> [WORK REQUIRED]:
Report the count of lines below that include "will", without any other text.

GIVEN DATA Block Start

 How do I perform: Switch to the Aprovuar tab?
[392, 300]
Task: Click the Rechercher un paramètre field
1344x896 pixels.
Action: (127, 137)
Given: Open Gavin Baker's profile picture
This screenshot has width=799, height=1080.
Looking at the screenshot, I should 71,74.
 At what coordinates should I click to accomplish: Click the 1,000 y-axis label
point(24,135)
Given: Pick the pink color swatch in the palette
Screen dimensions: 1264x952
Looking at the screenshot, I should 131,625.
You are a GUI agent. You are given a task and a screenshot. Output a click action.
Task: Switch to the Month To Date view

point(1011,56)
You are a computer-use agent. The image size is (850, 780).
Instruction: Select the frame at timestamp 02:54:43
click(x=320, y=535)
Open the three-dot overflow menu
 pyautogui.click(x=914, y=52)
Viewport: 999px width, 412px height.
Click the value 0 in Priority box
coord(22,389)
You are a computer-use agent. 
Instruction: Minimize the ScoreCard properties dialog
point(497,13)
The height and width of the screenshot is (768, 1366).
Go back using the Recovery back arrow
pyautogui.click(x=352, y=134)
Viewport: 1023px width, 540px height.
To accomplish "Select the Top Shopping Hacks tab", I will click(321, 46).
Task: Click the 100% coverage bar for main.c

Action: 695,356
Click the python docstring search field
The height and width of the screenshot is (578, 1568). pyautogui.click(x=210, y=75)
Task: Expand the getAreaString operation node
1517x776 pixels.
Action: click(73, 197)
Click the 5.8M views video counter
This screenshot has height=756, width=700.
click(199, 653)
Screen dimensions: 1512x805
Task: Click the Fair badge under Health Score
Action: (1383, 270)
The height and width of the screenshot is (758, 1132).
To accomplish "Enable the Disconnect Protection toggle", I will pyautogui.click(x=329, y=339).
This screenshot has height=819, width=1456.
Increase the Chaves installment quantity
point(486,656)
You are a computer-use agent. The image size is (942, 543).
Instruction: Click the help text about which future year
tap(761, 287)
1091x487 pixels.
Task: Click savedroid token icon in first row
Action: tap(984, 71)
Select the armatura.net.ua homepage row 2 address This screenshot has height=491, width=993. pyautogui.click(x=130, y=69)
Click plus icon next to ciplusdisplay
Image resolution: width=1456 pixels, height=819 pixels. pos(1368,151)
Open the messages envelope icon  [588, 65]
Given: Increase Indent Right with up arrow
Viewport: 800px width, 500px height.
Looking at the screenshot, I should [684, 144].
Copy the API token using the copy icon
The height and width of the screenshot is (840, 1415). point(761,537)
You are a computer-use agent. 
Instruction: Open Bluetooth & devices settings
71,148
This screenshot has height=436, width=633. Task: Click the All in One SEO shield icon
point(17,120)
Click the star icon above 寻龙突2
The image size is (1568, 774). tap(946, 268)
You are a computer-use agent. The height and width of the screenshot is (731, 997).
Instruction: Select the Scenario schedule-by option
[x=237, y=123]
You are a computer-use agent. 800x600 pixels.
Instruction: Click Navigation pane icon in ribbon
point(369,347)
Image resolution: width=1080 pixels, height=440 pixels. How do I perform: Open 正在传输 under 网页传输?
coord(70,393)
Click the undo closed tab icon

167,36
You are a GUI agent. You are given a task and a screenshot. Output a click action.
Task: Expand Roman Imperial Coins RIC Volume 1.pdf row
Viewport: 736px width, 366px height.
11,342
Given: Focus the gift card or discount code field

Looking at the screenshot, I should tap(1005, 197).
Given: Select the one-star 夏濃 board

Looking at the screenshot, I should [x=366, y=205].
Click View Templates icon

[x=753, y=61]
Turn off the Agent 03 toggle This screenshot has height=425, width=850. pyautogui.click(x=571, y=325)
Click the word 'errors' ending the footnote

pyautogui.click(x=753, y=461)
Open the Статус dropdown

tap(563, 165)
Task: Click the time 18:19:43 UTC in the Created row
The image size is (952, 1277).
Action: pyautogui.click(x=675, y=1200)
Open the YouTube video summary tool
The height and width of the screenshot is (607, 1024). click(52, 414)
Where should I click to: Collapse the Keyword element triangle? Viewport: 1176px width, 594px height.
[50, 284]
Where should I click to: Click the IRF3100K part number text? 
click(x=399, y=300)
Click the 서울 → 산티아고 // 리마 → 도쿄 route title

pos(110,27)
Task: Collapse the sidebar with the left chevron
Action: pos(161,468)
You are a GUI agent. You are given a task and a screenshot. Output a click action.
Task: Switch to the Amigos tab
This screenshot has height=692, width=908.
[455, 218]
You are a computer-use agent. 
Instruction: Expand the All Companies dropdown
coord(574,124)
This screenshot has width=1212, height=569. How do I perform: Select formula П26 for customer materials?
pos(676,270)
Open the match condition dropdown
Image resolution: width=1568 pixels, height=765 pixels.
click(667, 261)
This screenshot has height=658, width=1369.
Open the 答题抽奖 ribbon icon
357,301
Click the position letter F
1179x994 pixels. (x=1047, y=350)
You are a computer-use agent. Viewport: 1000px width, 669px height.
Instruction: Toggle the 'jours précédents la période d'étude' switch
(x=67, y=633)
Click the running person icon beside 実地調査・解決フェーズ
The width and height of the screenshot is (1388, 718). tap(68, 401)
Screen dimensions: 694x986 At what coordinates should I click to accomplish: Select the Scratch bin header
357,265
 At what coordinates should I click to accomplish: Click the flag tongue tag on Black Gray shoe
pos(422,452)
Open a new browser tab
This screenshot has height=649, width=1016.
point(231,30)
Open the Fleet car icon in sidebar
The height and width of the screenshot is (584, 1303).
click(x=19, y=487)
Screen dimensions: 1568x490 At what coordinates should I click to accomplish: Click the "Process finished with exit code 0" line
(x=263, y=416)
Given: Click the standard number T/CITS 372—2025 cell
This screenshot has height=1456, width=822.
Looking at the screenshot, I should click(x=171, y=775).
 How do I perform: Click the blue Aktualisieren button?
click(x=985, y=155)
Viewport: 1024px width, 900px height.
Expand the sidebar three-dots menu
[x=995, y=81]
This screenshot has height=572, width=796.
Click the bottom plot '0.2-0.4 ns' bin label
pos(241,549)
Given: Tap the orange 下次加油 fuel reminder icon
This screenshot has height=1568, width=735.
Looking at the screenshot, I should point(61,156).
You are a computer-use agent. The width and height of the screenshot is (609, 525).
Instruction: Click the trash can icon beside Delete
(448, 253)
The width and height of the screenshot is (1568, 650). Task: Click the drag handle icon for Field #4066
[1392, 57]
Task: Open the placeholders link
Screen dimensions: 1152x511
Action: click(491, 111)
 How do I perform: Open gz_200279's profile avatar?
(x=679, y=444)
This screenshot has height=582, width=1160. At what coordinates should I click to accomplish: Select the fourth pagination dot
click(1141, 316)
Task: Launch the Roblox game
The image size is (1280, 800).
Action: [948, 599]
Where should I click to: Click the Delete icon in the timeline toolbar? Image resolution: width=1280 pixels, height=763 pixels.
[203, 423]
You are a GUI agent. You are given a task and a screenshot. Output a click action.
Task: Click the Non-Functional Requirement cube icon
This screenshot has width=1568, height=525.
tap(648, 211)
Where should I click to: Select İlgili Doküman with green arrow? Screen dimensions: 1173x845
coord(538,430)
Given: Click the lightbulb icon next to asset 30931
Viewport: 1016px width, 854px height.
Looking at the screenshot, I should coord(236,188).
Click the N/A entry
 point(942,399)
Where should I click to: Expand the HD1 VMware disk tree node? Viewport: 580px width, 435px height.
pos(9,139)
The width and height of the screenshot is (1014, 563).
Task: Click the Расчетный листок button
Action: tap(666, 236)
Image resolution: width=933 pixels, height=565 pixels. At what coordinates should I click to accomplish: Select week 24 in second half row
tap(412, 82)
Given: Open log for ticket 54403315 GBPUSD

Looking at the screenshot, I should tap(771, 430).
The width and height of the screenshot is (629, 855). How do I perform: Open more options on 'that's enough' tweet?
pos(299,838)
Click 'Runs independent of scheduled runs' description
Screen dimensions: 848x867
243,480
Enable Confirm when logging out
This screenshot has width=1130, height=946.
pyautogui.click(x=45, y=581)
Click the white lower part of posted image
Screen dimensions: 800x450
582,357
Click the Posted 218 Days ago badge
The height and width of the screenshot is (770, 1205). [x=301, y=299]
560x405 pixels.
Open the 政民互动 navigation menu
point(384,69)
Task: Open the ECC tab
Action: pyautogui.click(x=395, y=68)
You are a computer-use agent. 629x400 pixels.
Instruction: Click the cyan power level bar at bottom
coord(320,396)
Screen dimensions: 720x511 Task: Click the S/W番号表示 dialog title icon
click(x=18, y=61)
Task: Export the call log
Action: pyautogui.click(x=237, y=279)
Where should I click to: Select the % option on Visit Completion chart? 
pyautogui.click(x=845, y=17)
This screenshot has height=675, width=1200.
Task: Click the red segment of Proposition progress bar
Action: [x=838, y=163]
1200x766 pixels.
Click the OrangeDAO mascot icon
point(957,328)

GIVEN DATA Block End

> [EXPECTED OUTPUT]:
2